Get it right: If you can’t manage to cool your beer to the optimum temperature, you could still do your taste buds and olfactory senses a favour. Remember that light-coloured beer tastes best when served cold, while darker, heavier beer tastes just fine even if cooled for 30 minutes.
So you’re throwing a party and there will be plenty of beer drinkers. Instead of handing out a stack of disposable cups to the unfortunate lot, we suggest you stock your home bar with appropriate glassware. But first: Do you know your Weizen from your Tulip, and your Snifter from your Pilsner? Sure you don’t since there are over a dozen types of beer glasses that come in all shapes and sizes.
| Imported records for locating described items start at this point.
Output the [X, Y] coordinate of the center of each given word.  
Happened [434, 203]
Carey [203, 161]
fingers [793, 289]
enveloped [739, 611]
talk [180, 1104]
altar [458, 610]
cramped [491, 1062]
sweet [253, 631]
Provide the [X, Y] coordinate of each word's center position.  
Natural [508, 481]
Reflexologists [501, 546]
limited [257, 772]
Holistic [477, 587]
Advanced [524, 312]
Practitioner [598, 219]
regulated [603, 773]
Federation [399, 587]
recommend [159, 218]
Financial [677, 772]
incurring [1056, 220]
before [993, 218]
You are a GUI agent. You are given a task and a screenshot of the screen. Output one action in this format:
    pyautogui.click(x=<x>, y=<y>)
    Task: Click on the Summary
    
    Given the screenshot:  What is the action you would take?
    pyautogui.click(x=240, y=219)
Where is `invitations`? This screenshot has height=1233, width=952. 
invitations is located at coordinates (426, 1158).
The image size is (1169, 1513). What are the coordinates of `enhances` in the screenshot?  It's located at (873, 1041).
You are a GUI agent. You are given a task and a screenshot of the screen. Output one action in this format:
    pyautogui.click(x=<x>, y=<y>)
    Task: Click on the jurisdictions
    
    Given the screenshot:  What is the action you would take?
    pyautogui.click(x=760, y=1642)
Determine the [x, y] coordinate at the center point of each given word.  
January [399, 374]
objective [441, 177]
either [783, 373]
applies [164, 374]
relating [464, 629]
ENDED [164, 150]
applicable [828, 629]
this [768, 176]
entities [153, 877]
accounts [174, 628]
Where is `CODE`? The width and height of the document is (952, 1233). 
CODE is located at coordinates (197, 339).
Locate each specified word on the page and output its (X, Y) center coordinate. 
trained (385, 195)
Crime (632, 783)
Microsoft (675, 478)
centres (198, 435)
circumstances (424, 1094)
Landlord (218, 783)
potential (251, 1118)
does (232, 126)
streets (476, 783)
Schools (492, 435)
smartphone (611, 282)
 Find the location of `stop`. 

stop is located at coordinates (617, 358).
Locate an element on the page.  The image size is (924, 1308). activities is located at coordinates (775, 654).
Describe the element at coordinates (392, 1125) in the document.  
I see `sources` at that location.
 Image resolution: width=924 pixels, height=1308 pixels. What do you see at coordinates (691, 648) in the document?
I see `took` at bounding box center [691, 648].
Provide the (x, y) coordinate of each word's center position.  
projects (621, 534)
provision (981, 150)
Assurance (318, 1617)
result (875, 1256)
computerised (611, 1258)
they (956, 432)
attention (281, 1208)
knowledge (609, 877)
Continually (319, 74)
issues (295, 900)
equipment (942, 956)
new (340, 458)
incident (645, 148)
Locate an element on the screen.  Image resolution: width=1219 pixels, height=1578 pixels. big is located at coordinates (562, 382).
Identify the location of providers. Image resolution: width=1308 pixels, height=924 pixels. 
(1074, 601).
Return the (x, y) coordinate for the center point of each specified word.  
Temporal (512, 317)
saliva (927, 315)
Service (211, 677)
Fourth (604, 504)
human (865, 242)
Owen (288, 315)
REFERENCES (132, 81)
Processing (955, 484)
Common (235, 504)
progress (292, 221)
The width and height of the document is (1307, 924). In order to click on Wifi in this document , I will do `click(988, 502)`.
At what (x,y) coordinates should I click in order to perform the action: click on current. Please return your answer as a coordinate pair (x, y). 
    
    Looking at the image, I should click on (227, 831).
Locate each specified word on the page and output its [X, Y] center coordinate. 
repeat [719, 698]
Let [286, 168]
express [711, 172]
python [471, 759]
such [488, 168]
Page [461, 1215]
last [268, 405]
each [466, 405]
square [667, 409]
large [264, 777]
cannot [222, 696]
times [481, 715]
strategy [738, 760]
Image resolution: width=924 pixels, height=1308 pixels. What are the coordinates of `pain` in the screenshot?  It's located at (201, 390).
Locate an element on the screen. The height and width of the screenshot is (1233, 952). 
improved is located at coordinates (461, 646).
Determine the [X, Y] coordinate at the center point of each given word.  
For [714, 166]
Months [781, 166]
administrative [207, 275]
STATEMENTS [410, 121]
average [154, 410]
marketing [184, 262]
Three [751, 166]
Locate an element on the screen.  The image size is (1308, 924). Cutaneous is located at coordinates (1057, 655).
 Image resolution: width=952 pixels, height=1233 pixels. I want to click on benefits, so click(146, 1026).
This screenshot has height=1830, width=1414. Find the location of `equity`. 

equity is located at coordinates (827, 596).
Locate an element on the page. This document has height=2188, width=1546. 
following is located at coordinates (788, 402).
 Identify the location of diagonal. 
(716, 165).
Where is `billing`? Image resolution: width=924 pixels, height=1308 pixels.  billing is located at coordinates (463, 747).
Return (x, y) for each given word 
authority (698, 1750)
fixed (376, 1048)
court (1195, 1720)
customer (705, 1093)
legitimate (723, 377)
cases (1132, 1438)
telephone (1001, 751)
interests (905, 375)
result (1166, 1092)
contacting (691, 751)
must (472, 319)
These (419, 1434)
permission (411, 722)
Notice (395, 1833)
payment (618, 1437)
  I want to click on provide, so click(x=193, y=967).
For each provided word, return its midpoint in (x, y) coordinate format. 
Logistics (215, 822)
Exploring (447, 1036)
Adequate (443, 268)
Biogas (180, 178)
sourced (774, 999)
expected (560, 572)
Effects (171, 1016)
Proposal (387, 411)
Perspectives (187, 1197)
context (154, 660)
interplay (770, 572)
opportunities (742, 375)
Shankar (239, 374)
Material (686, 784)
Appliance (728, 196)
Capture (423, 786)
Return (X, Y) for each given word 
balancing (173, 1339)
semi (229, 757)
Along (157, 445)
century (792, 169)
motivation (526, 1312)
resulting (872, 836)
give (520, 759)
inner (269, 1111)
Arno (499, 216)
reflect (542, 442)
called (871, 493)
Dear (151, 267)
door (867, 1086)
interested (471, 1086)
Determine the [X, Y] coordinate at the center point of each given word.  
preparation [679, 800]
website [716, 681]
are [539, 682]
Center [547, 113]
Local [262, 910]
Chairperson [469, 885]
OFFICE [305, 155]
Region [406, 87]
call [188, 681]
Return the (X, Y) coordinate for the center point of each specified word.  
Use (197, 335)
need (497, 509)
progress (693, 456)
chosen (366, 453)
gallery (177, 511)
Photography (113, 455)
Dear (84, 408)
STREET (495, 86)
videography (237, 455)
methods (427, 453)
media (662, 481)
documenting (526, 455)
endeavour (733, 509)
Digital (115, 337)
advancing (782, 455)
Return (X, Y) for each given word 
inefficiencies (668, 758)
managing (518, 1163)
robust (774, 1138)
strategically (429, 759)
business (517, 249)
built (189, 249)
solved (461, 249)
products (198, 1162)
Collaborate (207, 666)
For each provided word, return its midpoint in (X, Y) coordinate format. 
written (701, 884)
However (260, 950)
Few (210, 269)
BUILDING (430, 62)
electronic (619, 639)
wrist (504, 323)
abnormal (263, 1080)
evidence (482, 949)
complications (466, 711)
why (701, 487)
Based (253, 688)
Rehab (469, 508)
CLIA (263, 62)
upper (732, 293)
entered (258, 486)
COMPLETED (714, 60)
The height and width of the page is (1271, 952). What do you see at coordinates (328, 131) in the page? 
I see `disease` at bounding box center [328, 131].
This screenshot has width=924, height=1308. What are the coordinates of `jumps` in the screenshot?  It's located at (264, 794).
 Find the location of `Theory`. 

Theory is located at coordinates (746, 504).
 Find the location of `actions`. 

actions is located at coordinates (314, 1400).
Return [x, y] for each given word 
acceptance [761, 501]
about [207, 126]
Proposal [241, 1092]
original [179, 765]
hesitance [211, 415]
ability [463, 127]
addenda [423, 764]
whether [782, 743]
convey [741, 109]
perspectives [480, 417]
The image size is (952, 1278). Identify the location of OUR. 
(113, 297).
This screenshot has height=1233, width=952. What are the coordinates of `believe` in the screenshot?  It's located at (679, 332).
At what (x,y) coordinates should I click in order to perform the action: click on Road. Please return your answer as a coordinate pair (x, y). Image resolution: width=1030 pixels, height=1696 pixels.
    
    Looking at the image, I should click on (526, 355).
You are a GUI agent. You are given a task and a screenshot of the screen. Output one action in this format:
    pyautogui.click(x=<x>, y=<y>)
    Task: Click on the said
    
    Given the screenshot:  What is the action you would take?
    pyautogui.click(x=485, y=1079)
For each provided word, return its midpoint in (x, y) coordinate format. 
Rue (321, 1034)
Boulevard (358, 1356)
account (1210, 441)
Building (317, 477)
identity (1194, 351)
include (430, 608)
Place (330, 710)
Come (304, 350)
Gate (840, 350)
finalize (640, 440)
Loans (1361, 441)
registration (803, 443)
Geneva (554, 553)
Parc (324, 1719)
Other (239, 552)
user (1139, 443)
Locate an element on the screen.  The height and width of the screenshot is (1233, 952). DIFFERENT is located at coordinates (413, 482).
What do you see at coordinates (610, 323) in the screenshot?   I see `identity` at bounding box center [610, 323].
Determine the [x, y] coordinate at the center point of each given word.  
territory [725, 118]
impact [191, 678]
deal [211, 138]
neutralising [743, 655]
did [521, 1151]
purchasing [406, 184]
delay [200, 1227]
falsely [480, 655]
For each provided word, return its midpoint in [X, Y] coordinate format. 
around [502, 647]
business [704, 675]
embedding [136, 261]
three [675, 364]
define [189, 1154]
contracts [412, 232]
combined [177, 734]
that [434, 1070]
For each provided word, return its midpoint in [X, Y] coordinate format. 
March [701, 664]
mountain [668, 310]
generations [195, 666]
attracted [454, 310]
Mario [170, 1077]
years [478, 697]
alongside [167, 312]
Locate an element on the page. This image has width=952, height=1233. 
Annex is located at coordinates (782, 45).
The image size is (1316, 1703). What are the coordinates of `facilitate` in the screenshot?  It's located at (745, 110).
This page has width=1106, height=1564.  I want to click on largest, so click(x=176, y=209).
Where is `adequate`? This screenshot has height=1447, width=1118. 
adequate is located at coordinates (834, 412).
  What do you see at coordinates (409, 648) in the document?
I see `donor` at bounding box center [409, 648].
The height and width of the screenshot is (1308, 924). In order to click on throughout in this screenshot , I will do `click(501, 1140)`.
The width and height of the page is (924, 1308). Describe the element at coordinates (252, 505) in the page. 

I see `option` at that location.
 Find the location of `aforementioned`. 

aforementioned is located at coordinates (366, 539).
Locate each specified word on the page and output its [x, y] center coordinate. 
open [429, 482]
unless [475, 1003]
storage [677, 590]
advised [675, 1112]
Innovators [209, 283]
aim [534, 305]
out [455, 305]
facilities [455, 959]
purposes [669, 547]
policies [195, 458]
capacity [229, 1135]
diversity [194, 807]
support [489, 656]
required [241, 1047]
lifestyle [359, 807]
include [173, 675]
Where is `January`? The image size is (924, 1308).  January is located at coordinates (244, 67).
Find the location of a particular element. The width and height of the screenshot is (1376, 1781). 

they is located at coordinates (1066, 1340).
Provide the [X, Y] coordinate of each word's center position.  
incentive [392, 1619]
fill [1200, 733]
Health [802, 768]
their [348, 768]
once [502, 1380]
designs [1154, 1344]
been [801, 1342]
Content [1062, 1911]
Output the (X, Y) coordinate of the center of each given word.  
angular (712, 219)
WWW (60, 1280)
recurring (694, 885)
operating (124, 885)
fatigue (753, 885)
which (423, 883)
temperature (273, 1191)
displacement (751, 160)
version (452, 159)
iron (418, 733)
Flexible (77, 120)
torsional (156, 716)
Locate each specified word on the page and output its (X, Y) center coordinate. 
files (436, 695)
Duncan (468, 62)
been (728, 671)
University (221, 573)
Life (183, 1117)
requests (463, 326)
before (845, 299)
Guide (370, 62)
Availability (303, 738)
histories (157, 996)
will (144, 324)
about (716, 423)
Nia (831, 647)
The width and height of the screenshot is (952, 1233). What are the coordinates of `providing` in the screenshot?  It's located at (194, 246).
For starters, we suggest you stick to a few trusty varieties like the long, lean Pilsner and the sturdy German mug. Should Belgian ales be on the menu, don’t forget the wide-bowled stemmed Snifter or the Tulip. If you plan to go all out, you might as well throw in some Weizen glasses; these long, thin-walled glasses are perfect for Bavarian beers.
Get it right: After using mild dishwashing soap on your beer glassware, leave them to dry on their own. Manually wiping them with a towel leaves tiny fibres and dust behind.
Pouring beer into a glass doesn’t seem very complicated. But like we said, the process of drinking beer in the correct manner is an art in itself. A proper pour brings out the taste and aroma of fine brews. So if you’ve never really liked froth on your beer, you’ve been doing it wrong. Pour the beer from a height of roughly three centimetres above the glass so as to get maximum head.